Selected excerpt -
******

Apps take a step closer towards real AI
How can a small group of app developers design software that fulfils the needs of millions of different people? This has vexed the technology world for years, and a Spanish company thinks it has cracked it with an online platform called Fiona.


The concept is all about creating the perfect personal assistant app, but if you're now thinking of Siri, you're way off. This is truly next generation stuff, with virtual avatars and holographic projections on the horizon that use a higher form of artificial intelligence (AI).
It's nothing short of a community for the creation of an artificial mind. Fiona (framework for interactive-services over natural-conversational agents) is the baby of Adele Robots, a Spanish company with offices in Delaware in the United States. The University of California, Clemson University, Athens University and Keio University are also involved, as are companies such as Nuance Communications, Chatbots, Verbio Speech Technologies and Ivona.

******

Information provided -
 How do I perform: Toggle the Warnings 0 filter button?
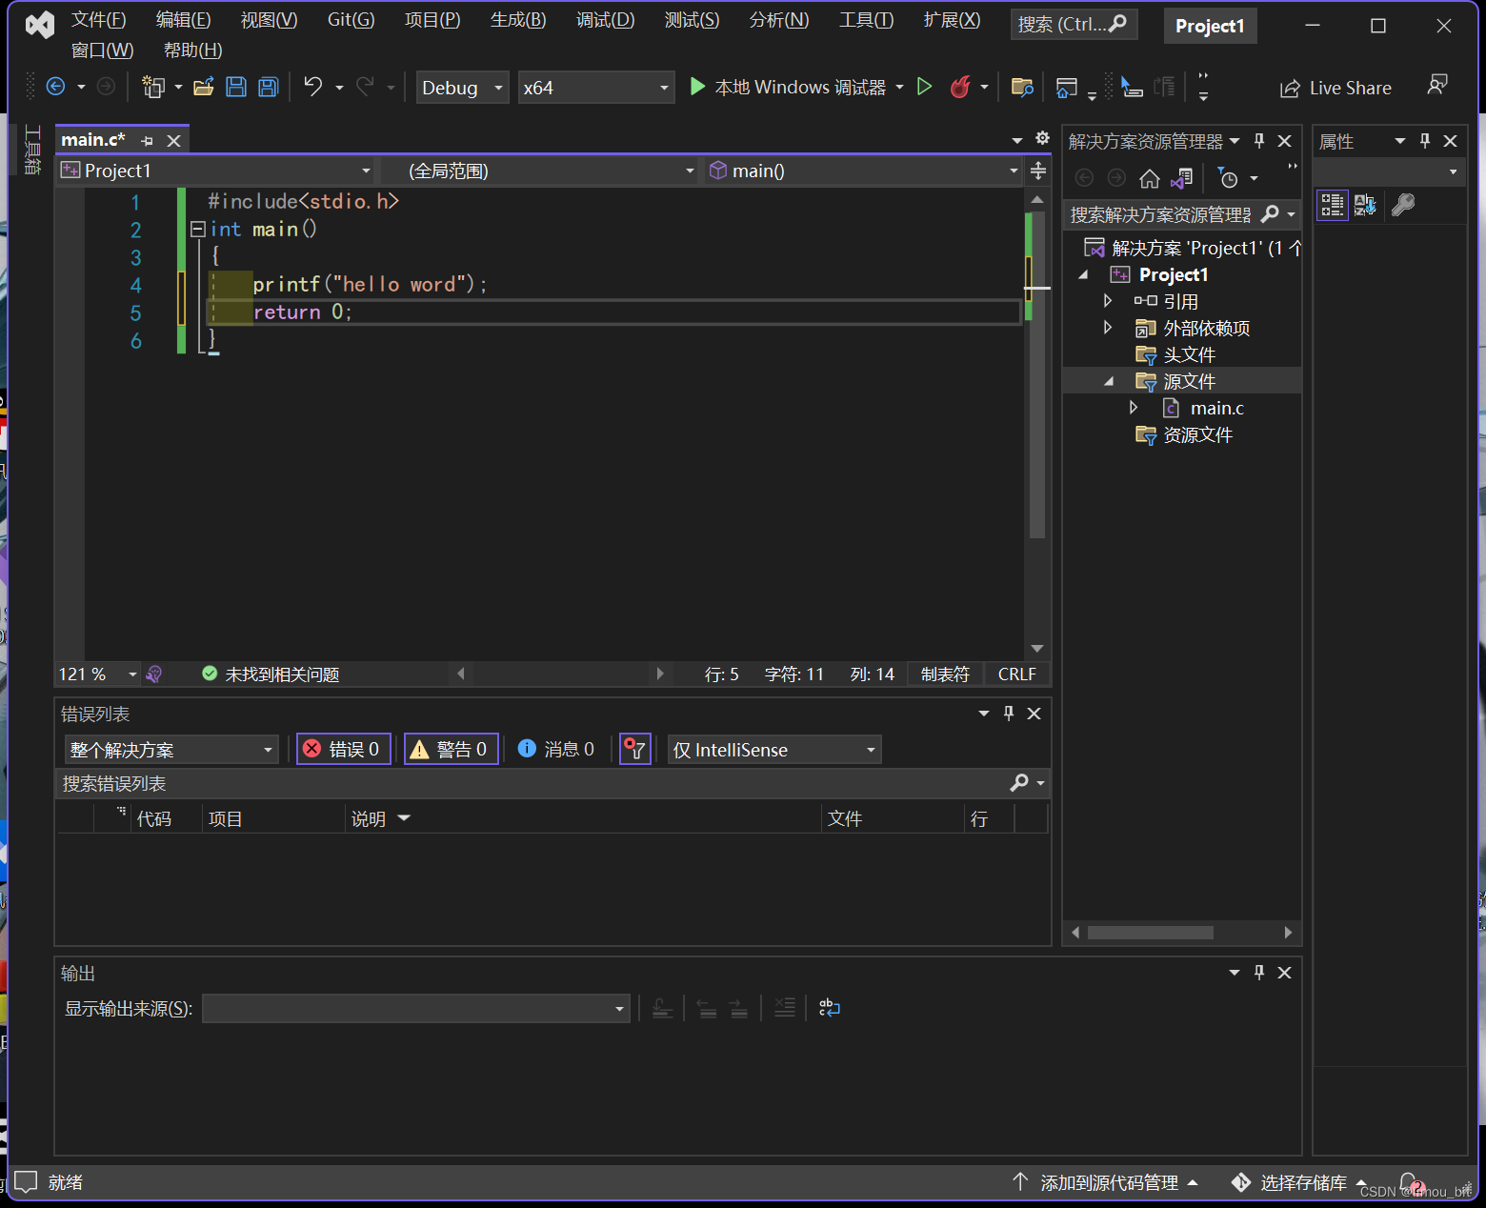coord(451,750)
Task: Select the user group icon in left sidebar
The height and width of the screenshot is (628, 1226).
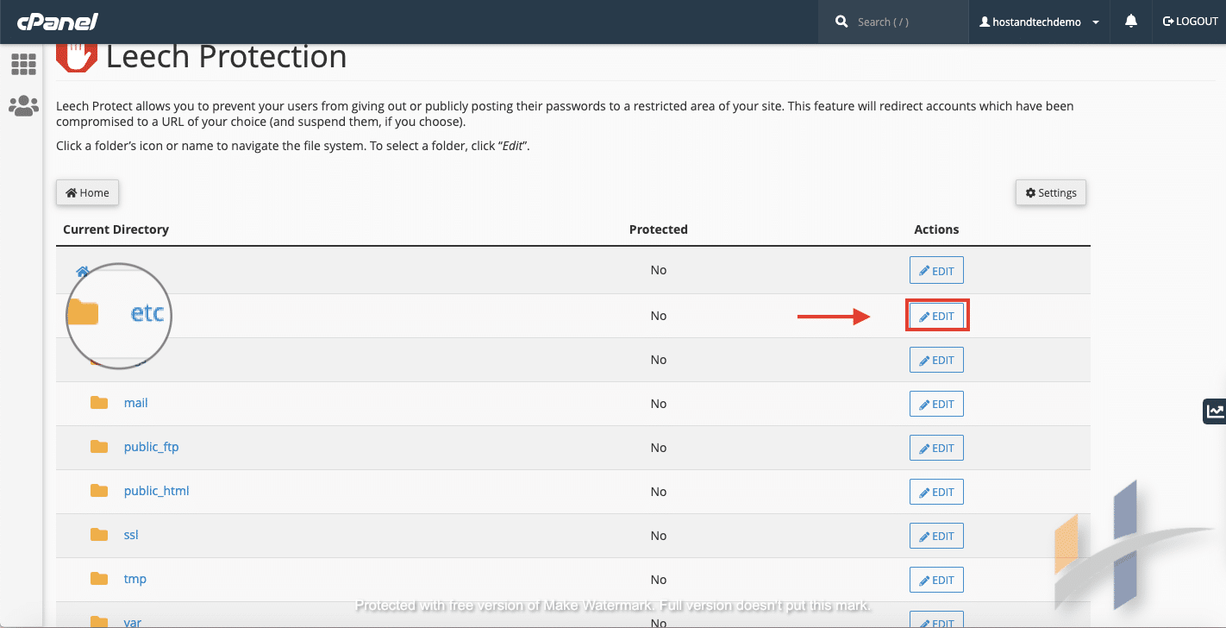Action: click(x=23, y=105)
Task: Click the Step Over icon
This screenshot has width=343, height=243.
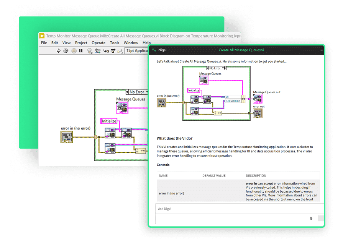Action: coord(113,50)
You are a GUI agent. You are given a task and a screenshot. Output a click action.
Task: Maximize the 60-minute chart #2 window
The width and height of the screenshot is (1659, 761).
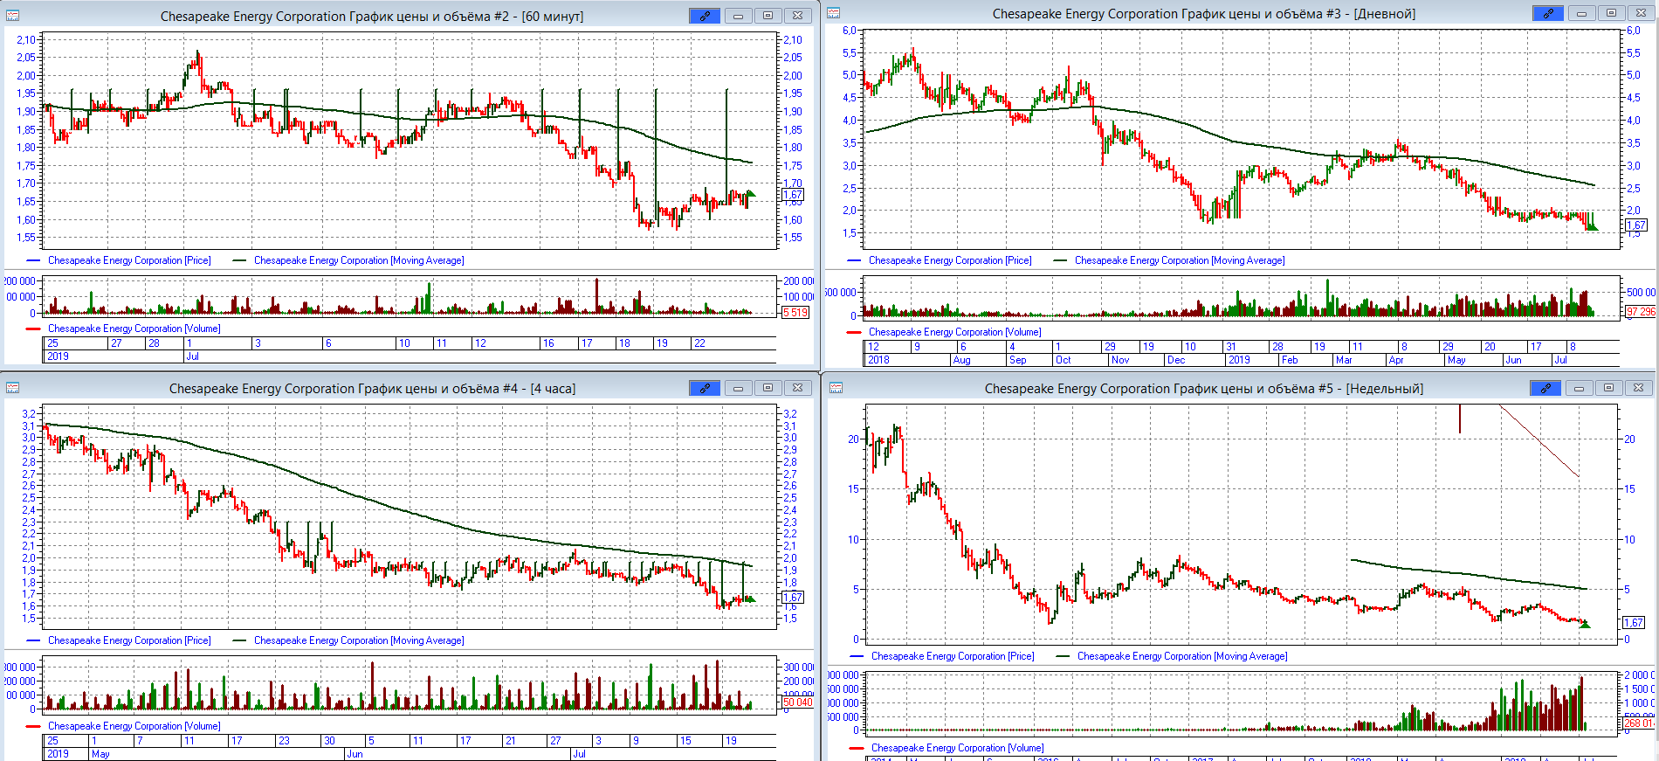768,16
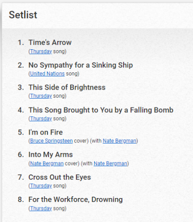Select the I'm on Fire song title
The image size is (193, 222).
(x=46, y=132)
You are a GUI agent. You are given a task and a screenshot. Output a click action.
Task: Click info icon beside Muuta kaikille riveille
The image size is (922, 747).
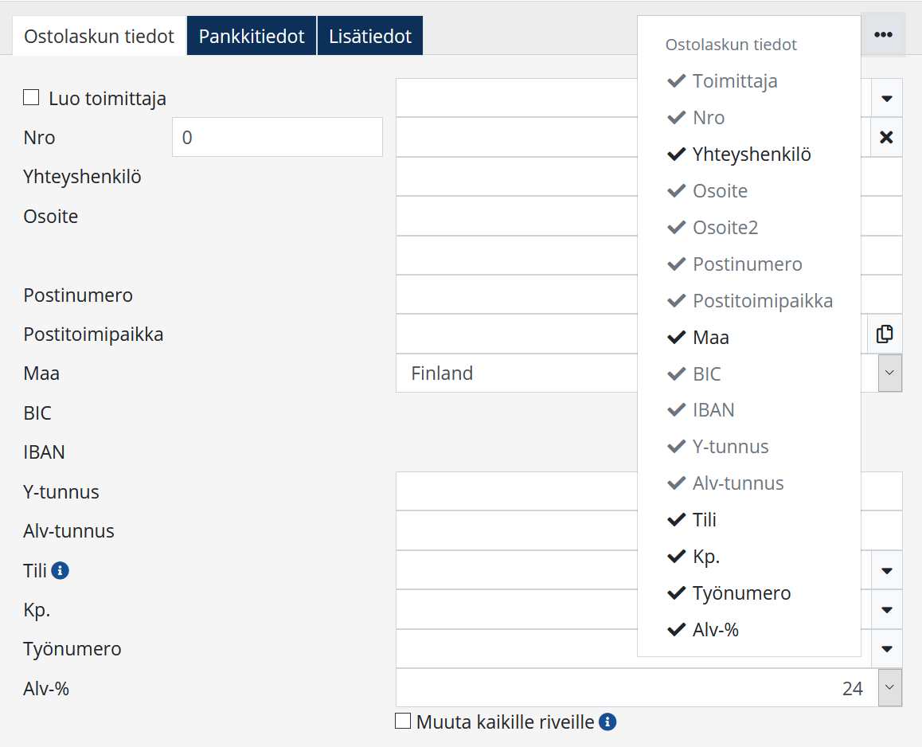[608, 722]
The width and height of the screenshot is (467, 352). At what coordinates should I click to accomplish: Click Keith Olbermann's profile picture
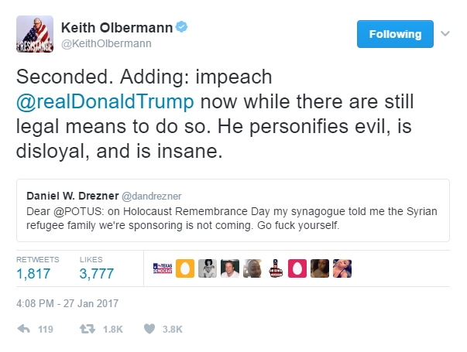tap(35, 35)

******

Continue the article about the Fiona platform, picking up after its last sentence. The listing has no connection to the article about the Fiona platform.

Task answer -
An avatar, however, has a human-like presence. "An avatar, also called a virtual assistant or embodied conversational agent, is a cartoonish yet realistic representation of a person who you can talk to, and answers you like a human," says Lucia Fernandez Cossio, director of projects at Adele Robots. "Avatars have a multitude of different uses, from advising you on the purchase of a car to emulating a television news reporter."
That does sound a bit like Siri, although we're not sure we'd trust her to choose our next apartment.
"Siri is a personal assistant, but it is not embodied; Fiona avatars are," Cossio says. "The main difference is that the avatars created using Fiona combine the knowledge of hundreds of universities, research centres and companies all over the world."